Colorists and digital first creators get participations
In a broadening of the number of people eligible to share in the pot on the bestselling books, colorists (or as DC terms them, probably more appropriately, “color artists”) will now be eligible for participation payments.  And, also notably, color artists will begin receiving cover credits.

Also added was the talent that creates digital first titles.  Those titles may hit the thresholds on digital sales alone (although unlikely), or after they go to print.  Those creators are now eligible for participation payments.

Electronic statements and payments.
Service agreements (creator work-for-hire contracts) will be done via email, reporting will similarly be sent online, and U.S. creators will be able to receive payments by direct deposit, which will speed payment. 

A rapidly changing business.
It will take some time for all of these changes to sort themselves out, and the reactions of creators deciding where to take their talents will ultimately determine the new plan’s relative success or failure.  DC sources were unwilling to characterize whether the plan is expected to increase or decrease payments to creators in the aggregate, but it is clear that the plan is designed to be more appealing to the very top creators.

The changes for the top creators certainly reflect the success of Image, where the creator gets a huge share of the upside but has substantial risk at low sales levels.  Image seems to have replaced the role that was once played by DC imprint Vertigo in attracting creators who want to create their own intellectual property and expect more rights and money than if they’re working on company IP.  And DC is not only competing with Image for the talent on new properties with its Vertigo imprint, but also for talent on its top DCU books, who can go off to work on their own ideas at other publishers who will give them freedom and bigger upsides (but a tougher row to hoe in creating demand for new characters).

DC has been working on the revised participations payment plan for more than a year, and the changes are the biggest since the original plan was put in place over 30 years ago.  It’s notable that creator participation plans are the standard at the largest publishers, when prior to the implementation of the first plans in the 80s, the creator’s only compensation was the page rate, with no participation in further sales.  The pioneers of giving creators more options and participation in sales at DC, Jenette Kahn and Paul Levitz, deserve credit for their roles in bringing the company, and the business, to this point. 

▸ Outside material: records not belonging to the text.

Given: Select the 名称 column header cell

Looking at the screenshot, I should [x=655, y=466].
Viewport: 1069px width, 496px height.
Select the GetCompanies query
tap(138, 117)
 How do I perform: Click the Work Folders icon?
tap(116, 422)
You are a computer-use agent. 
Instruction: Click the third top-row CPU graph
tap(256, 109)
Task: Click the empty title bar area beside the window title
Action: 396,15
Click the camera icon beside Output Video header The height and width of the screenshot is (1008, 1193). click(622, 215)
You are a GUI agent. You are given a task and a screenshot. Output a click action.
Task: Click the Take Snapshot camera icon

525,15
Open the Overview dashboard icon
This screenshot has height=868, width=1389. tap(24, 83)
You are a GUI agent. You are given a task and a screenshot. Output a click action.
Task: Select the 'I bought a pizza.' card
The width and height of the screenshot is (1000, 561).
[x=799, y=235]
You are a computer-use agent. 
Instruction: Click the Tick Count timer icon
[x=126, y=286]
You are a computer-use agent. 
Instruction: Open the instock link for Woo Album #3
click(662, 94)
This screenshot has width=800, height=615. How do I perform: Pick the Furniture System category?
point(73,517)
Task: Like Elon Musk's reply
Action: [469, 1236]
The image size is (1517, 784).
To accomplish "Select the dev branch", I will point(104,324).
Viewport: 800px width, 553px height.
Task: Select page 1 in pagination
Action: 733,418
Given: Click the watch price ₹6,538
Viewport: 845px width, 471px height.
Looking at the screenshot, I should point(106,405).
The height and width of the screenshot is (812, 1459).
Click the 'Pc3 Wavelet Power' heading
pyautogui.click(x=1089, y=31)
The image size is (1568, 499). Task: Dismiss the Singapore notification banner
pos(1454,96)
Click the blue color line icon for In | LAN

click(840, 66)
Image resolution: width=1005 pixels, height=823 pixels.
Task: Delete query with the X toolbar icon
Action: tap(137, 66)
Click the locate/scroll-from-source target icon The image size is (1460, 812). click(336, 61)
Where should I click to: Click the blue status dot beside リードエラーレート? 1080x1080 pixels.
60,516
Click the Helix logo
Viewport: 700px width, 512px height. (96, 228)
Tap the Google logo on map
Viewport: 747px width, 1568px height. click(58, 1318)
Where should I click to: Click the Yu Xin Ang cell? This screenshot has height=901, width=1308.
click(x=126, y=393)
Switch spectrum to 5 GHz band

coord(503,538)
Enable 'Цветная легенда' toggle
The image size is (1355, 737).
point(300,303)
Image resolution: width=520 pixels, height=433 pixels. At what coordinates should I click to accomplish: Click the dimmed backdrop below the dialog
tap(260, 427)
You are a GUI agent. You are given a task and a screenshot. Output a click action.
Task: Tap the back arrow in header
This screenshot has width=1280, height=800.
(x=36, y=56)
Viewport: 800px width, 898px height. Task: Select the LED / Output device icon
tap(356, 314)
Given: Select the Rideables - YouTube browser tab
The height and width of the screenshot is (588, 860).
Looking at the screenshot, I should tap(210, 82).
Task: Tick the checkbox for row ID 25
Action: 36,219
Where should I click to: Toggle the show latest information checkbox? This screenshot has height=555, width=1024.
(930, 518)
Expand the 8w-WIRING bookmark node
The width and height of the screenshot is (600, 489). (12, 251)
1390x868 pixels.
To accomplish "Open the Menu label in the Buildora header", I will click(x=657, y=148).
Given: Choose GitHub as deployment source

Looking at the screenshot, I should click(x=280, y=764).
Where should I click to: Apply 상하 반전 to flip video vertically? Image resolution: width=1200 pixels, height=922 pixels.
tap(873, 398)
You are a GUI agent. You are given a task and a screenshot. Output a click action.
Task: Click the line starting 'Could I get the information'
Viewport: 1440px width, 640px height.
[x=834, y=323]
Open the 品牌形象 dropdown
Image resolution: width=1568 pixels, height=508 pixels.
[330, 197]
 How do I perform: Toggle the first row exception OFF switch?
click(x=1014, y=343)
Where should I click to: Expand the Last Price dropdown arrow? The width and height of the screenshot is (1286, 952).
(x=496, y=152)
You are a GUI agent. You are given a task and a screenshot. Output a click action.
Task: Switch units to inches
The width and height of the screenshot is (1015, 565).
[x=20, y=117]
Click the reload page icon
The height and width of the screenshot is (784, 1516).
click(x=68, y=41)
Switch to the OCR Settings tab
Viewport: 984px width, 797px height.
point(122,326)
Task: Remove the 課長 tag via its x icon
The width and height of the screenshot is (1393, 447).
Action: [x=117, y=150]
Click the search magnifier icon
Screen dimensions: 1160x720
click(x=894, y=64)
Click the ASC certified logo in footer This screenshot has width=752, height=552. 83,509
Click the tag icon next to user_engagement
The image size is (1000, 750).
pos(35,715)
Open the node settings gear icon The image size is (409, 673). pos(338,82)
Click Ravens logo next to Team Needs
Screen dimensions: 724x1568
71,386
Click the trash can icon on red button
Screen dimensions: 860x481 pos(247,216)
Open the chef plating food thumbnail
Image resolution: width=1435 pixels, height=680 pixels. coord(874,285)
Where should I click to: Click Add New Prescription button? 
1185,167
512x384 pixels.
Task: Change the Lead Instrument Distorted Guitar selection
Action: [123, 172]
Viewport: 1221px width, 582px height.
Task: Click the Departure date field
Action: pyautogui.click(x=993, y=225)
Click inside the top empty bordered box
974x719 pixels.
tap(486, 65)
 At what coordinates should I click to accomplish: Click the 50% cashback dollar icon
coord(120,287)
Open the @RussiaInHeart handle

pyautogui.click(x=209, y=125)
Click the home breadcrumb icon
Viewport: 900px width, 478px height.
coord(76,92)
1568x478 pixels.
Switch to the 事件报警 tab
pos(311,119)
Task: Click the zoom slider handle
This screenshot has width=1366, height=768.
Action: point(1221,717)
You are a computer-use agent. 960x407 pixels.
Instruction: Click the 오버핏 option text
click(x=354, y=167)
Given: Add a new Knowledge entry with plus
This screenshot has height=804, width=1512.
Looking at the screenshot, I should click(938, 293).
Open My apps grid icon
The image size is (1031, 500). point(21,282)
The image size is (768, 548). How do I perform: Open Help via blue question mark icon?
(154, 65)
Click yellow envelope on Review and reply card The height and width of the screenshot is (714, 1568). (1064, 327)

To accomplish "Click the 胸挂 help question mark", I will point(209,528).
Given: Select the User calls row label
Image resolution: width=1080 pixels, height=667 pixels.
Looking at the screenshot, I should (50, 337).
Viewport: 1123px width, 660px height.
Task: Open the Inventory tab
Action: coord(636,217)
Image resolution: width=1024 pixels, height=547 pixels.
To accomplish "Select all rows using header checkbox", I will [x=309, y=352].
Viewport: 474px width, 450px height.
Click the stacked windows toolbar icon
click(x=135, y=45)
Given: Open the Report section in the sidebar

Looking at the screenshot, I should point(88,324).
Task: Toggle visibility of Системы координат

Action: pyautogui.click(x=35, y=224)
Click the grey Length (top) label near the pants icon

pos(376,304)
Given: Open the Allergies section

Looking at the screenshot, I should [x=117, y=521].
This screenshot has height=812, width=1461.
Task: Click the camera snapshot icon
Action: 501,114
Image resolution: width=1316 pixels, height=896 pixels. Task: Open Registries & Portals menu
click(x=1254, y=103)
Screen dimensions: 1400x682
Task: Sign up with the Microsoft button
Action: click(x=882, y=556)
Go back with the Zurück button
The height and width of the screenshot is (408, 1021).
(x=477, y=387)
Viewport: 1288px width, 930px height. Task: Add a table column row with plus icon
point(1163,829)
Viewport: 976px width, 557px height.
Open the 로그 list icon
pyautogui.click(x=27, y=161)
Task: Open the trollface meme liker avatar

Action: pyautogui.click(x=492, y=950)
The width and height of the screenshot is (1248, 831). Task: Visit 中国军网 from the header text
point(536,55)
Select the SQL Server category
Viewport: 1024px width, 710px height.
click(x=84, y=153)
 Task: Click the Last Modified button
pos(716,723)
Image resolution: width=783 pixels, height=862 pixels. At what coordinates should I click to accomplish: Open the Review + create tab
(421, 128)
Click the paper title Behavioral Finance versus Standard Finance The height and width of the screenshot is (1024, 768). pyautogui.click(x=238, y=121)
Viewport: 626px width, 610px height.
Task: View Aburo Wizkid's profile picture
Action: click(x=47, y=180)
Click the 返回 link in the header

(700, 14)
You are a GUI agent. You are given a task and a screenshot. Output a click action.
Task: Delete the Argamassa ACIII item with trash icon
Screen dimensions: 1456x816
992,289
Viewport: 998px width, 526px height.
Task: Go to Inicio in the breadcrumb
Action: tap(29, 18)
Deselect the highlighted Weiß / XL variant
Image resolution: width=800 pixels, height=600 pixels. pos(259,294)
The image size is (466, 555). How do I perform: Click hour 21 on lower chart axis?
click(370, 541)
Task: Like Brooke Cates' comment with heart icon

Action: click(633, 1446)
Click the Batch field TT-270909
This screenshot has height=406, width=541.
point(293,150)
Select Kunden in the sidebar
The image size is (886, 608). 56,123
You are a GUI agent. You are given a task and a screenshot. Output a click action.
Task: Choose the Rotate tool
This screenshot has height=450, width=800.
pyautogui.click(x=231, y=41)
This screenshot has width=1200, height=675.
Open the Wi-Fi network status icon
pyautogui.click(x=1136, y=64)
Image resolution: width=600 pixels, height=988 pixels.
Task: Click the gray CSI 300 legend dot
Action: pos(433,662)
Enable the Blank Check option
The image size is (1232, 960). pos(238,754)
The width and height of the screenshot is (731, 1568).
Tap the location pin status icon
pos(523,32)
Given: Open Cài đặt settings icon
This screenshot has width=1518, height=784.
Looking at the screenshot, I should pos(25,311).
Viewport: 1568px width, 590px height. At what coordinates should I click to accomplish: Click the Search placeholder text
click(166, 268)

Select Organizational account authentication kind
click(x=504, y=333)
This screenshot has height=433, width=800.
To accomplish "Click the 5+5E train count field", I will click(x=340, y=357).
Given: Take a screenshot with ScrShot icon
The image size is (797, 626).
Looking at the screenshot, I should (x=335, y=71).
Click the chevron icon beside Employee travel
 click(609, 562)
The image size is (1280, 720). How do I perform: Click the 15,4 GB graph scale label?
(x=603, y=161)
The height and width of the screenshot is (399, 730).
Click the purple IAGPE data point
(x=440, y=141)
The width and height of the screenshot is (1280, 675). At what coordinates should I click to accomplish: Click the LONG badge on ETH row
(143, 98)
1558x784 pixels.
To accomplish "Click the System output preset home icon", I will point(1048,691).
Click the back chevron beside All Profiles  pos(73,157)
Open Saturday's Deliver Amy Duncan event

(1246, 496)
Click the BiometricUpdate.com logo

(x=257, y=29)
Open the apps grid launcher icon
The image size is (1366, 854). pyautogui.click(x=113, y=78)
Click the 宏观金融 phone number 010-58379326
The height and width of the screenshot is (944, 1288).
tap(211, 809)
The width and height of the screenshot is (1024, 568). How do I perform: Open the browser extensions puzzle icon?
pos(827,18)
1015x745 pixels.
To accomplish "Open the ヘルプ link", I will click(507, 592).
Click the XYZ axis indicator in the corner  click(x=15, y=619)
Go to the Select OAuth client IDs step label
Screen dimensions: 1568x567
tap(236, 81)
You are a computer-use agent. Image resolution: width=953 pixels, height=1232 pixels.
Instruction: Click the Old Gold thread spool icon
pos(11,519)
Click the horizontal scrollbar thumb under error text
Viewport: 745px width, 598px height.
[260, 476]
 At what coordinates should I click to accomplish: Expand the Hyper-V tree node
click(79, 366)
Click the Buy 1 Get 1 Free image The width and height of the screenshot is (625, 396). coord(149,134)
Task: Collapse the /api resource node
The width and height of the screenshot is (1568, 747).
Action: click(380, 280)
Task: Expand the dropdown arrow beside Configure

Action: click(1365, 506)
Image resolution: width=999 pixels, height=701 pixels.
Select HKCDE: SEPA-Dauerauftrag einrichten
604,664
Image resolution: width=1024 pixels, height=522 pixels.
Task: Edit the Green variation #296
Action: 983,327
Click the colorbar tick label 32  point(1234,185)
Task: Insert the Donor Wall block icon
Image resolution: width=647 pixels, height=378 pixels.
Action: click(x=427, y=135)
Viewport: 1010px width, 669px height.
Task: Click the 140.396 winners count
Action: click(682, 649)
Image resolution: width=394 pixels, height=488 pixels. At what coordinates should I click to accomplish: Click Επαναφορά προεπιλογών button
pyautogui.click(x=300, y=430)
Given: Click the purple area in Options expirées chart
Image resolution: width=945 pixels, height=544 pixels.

There are more options for creators than ever before, with a range from full ownership by the publisher to full ownership by the creator, with every permutation in between, and a variety of channels through which comics can be sold.  Now it will be seen whether the changes made in DC’s plan effectively position it to compete in this new world.  DC is making changes as the business changes, so it’s trying to adjust.  Only time will tell whether it’s done so correctly.